Gretchen is exiled from the cast of ''Survivor''
Bruce Fretts recaps the latest developments and looks ahead to next week
Gretchen is exiled from the cast of ”Survivor”
So much for the rumors that Gretchen wins it all. The teacher became the latest person expeled on CBS’ ”Survivor.” The voting pack of ex-Navy SEAL Rudy, corporate viper Richard, bulldog trucker Susan, and river rat Kelly ganged up against her, perhaps because they perceived her as a threat. At least that’s her theory.
Other developments from this week’s episode: The 10 remaining Tagi and Pagong members merged into a new tribe, Rattana (single mom Jenna named it after the local rattan plant, and doctor Sean suggested adding an ”a” to make it sound more exotic); the Pagong abandoned their campsite and moved to Tagi territory, where the shelter’s roof promptly collapsed during a downpour; ”Ivy League graduate” (as if that’s supposed to impress us) Greg triumphed in an underwater race, winning a talisman that gave him immunity during the latest tribal council.
In honor of the freshly dismissed educator, here are a few lessons gleaned from these and other recent events.
You can fool some of the people some of the time, but not all of the people all of the time. Dastardly Richard has duped Kelly (who called him a ”sweetheart… so easygoing”) and Sean (who described him as ”sensitive”), yet Greg (who said, ”he thinks he’s clever… he’s playing a big game”) is on to him. And smooth-talking Gervase may be buttering up Rich, telling him he looks like he’s losing weight and possibly letting him win at cards.

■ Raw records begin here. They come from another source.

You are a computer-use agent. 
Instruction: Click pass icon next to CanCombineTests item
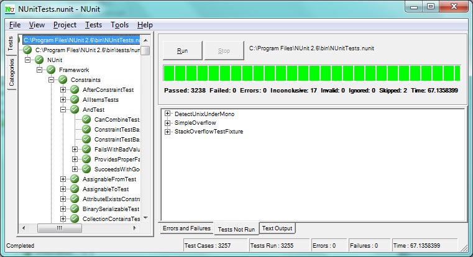(x=86, y=120)
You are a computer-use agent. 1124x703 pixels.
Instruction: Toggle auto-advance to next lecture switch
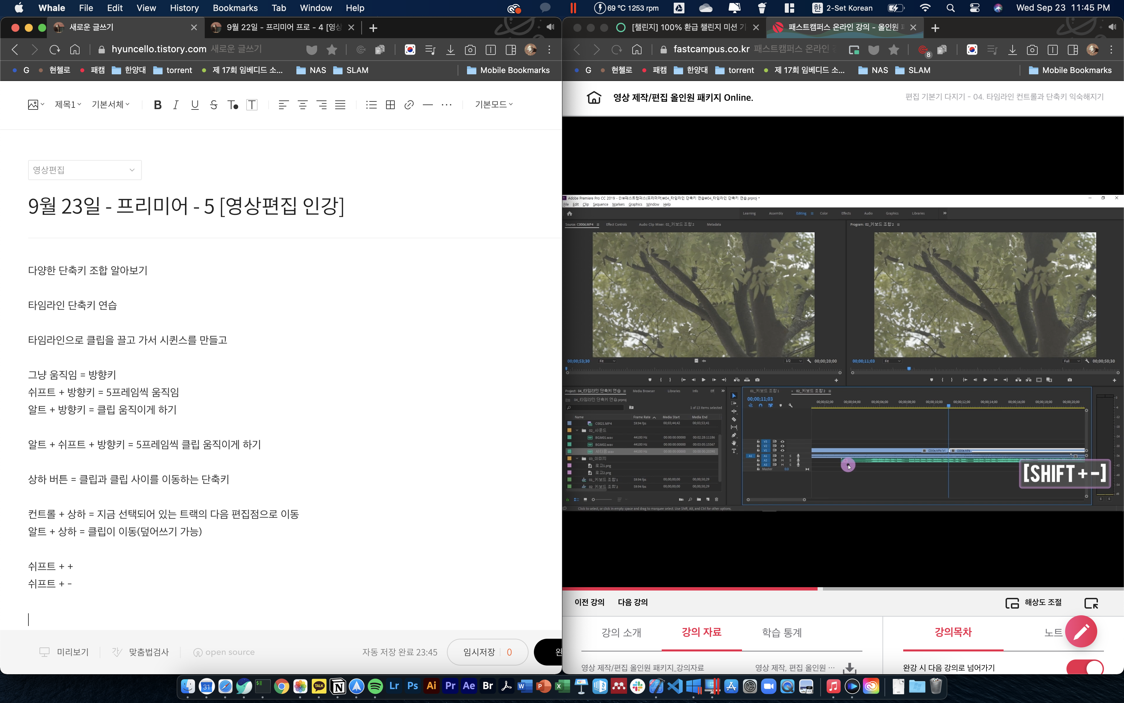click(1085, 668)
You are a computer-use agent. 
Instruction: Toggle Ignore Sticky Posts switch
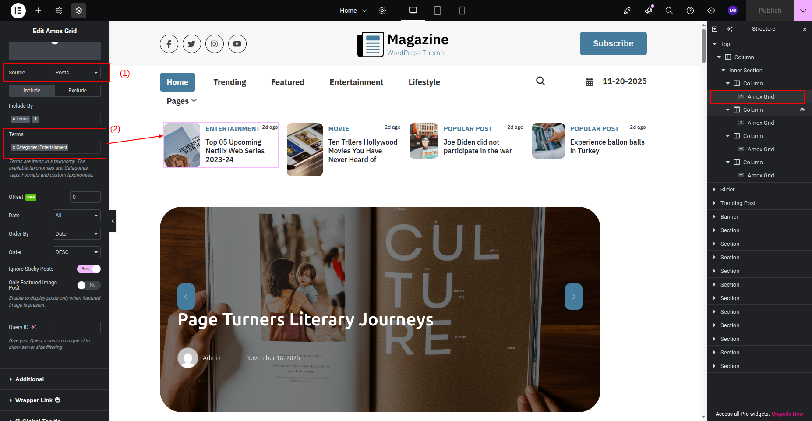(89, 269)
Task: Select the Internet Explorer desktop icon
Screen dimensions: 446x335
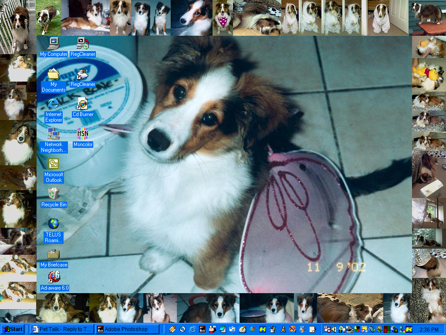Action: point(54,104)
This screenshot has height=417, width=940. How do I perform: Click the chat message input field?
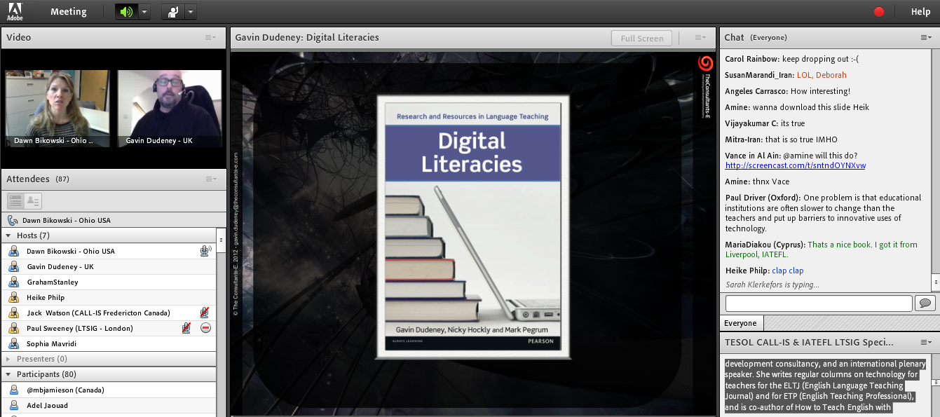818,303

Be careful what you wish for. Gretchen, who shunned any alliances, welcomed the melding of the two tribes, figuring five new people would make her life more interesting. She had no idea how interesting it’d be.

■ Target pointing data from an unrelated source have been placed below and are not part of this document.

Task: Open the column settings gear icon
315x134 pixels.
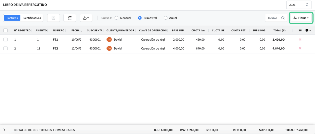Action: pos(308,30)
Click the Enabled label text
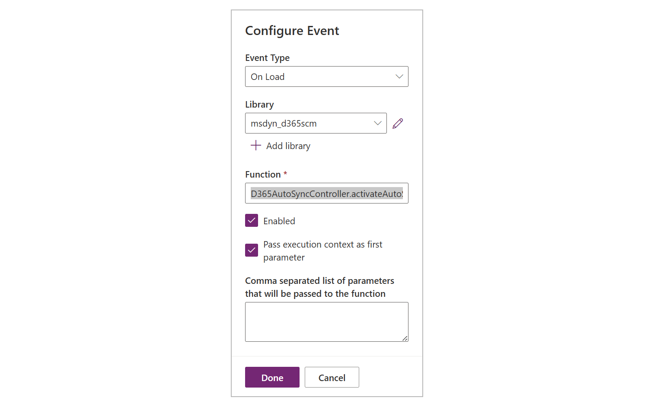Viewport: 654px width, 407px height. click(279, 221)
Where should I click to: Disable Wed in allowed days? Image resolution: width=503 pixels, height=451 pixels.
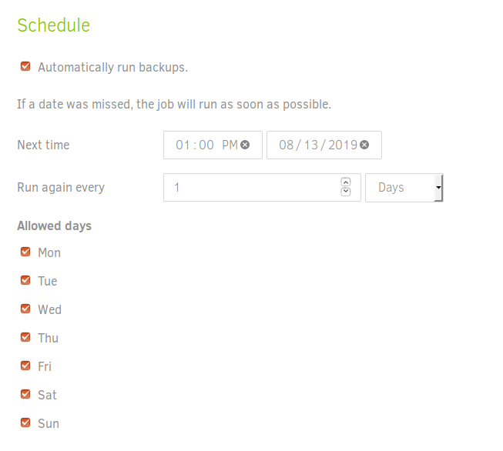[25, 309]

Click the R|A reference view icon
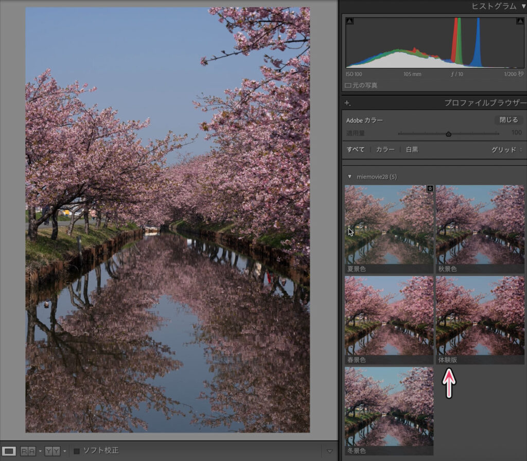coord(27,451)
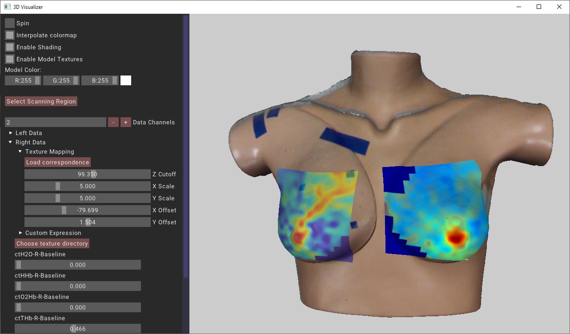Click the Z Cutoff slider
Viewport: 570px width, 334px height.
(88, 174)
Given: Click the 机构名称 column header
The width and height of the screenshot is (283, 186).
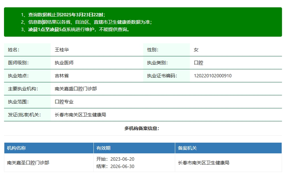Looking at the screenshot, I should (x=16, y=148).
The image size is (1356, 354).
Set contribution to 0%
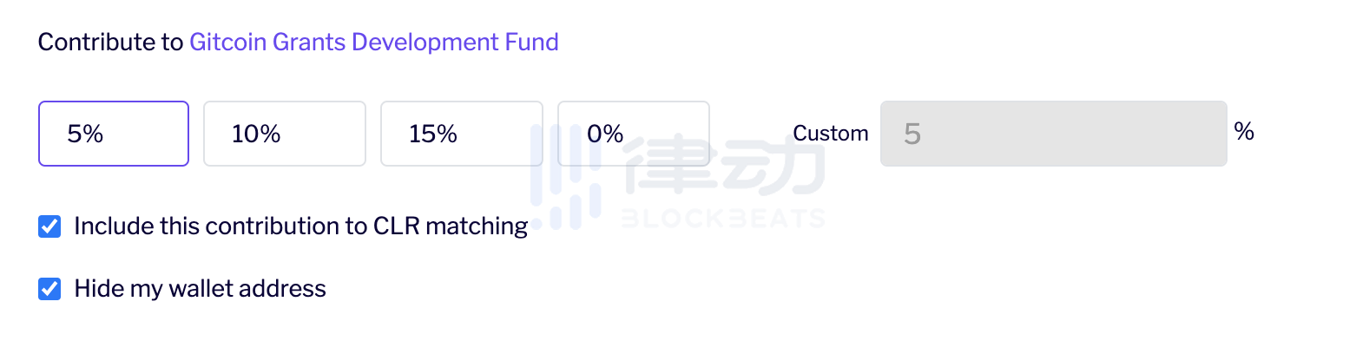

The pot does call the kettle black. Susan predicted Sean would be the next one to be cast aside because, she said, the neurologist is ”dumb.” This from a woman who frequently misspells her own teammates’ names.
Dirty talk doesn’t always work. Despite a lavish lobster dinner, two nearby beds, a convenient rainstorm, and FOUR bottles of wine, Sean didn’t get to first base with fellow ”ambassador” Jenna during their overnight summit — probably because he discussed what first and second base meant and was ready to go to third before she cut him off.

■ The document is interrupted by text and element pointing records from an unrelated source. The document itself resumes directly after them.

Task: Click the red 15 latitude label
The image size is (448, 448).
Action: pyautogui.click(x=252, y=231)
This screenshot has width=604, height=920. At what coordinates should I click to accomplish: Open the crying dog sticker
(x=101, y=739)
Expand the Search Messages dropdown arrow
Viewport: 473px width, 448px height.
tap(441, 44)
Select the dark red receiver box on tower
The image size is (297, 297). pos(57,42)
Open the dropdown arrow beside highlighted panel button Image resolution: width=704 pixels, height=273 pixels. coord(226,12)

Men can hold their breath longer than women. The first round of the immunity challenge, an underwater endurance test, found all the females coming up for air first, followed by Rudy, Rich, Sean, Greg, and Gervase, who finally surfaced after an amazing two minutes and nine seconds.
Just because you can hold your breath doesn’t mean you can swim. Moving on to the second round, YMCA coach Gervase couldn’t keep up with Sean and Greg in an aquatic race. Don’t they have a pool at his gym?
To what can we look forward? Well, Greg will apparently break up with cutie-pie Colleen and ”make a move” on gay Richard, whatever that means. Jenna will grow homesick for her twin daughters. And Gretchen, of course, will face her greatest survival challenge: the talk-show circuit.